### PASSAGE FOURNI ###

La décision d’admissibilité, étape indispensable dans le traitement de tous les dossiers soumis à la CPI, vise à évaluer chaque cas en fonction de certains critères qui doivent être remplis avant que la CPI ne puisse se saisir de l’affaire. Dans ce cas particulier, ces critères incluent la question de savoir si les chefs d’accusation retenus contre Simone Gbagbo en Côte d’Ivoire sont relatifs essentiellement aux mêmes crimes que ceux qui figurent dans le dossier à charge de la CPI et, dans ce cas, si les autorités ivoiriennes ont la volonté et la capacité de la juger.

« La décision annoncée aujourd’hui souligne qu’en dépit des progrès accomplis dans sa reconstruction après la crise postélectorale, la Côte d’Ivoire a encore beaucoup à faire lorsqu’il s’agit de faire rendre des comptes aux individus soupçonnés d’avoir commis les crimes les plus graves », a déclaré Param-Preet Singh, juriste senior au programme Justice internationale de Human Rights Watch. « Transférer Simone Gbagbo à La Haye permettrait de démontrer la détermination du gouvernement ivoirien à faire en sorte que justice soit rendue aux victimes des forces pro-Gbagbo. »

Les résultats reconnus par la communauté internationale ont proclamé l’actuel président, Alassane Ouattara, vainqueur de l’élection de novembre 2010, mais son adversaire Laurent Gbagbo a refusé de quitter ses fonctions présidentielles. Une crise de cinq mois s’en est suivie, au cours de laquelle au moins 3 000 personnes ont été tuées et 150 femmes violées, lors d’attaques souvent perpétrées selon des critères politiques, ethniques et religieux.

### ENREGISTREMENTS DE DONNÉES ###

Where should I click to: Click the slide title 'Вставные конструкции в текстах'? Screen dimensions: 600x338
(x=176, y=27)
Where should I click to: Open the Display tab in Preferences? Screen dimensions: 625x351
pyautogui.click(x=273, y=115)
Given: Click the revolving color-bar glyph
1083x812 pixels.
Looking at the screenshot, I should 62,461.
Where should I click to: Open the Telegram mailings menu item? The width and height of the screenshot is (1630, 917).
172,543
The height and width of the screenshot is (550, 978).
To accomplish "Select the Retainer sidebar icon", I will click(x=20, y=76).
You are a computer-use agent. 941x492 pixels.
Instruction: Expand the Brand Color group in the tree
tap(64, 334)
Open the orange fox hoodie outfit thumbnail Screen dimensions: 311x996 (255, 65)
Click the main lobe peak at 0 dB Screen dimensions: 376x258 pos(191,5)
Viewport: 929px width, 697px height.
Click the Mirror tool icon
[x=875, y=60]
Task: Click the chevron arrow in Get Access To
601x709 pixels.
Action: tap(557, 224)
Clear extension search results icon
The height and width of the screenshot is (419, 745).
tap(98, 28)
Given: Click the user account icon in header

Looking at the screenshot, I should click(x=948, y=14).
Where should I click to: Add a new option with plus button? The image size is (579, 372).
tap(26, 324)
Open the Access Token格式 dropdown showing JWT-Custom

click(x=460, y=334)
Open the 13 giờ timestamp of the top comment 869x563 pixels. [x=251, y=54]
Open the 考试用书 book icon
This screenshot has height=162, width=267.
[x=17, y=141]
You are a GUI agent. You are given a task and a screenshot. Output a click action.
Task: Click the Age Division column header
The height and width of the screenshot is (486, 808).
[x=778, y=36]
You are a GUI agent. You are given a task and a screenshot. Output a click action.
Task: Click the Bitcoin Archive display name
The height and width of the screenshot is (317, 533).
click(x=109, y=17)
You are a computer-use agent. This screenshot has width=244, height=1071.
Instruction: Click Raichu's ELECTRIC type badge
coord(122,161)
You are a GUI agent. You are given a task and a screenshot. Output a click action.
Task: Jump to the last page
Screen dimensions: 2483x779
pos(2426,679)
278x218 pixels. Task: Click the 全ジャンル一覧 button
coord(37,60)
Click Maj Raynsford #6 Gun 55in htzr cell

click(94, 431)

###

OBJECTIF: Recopiez en entier le passage fourni sur Simone Gbagbo et la CPI, sans y apporter la moindre modification.

RÉPONSE COMPLÈTE:
La décision d’admissibilité, étape indispensable dans le traitement de tous les dossiers soumis à la CPI, vise à évaluer chaque cas en fonction de certains critères qui doivent être remplis avant que la CPI ne puisse se saisir de l’affaire. Dans ce cas particulier, ces critères incluent la question de savoir si les chefs d’accusation retenus contre Simone Gbagbo en Côte d’Ivoire sont relatifs essentiellement aux mêmes crimes que ceux qui figurent dans le dossier à charge de la CPI et, dans ce cas, si les autorités ivoiriennes ont la volonté et la capacité de la juger.

« La décision annoncée aujourd’hui souligne qu’en dépit des progrès accomplis dans sa reconstruction après la crise postélectorale, la Côte d’Ivoire a encore beaucoup à faire lorsqu’il s’agit de faire rendre des comptes aux individus soupçonnés d’avoir commis les crimes les plus graves », a déclaré Param-Preet Singh, juriste senior au programme Justice internationale de Human Rights Watch. « Transférer Simone Gbagbo à La Haye permettrait de démontrer la détermination du gouvernement ivoirien à faire en sorte que justice soit rendue aux victimes des forces pro-Gbagbo. »

Les résultats reconnus par la communauté internationale ont proclamé l’actuel président, Alassane Ouattara, vainqueur de l’élection de novembre 2010, mais son adversaire Laurent Gbagbo a refusé de quitter ses fonctions présidentielles. Une crise de cinq mois s’en est suivie, au cours de laquelle au moins 3 000 personnes ont été tuées et 150 femmes violées, lors d’attaques souvent perpétrées selon des critères politiques, ethniques et religieux.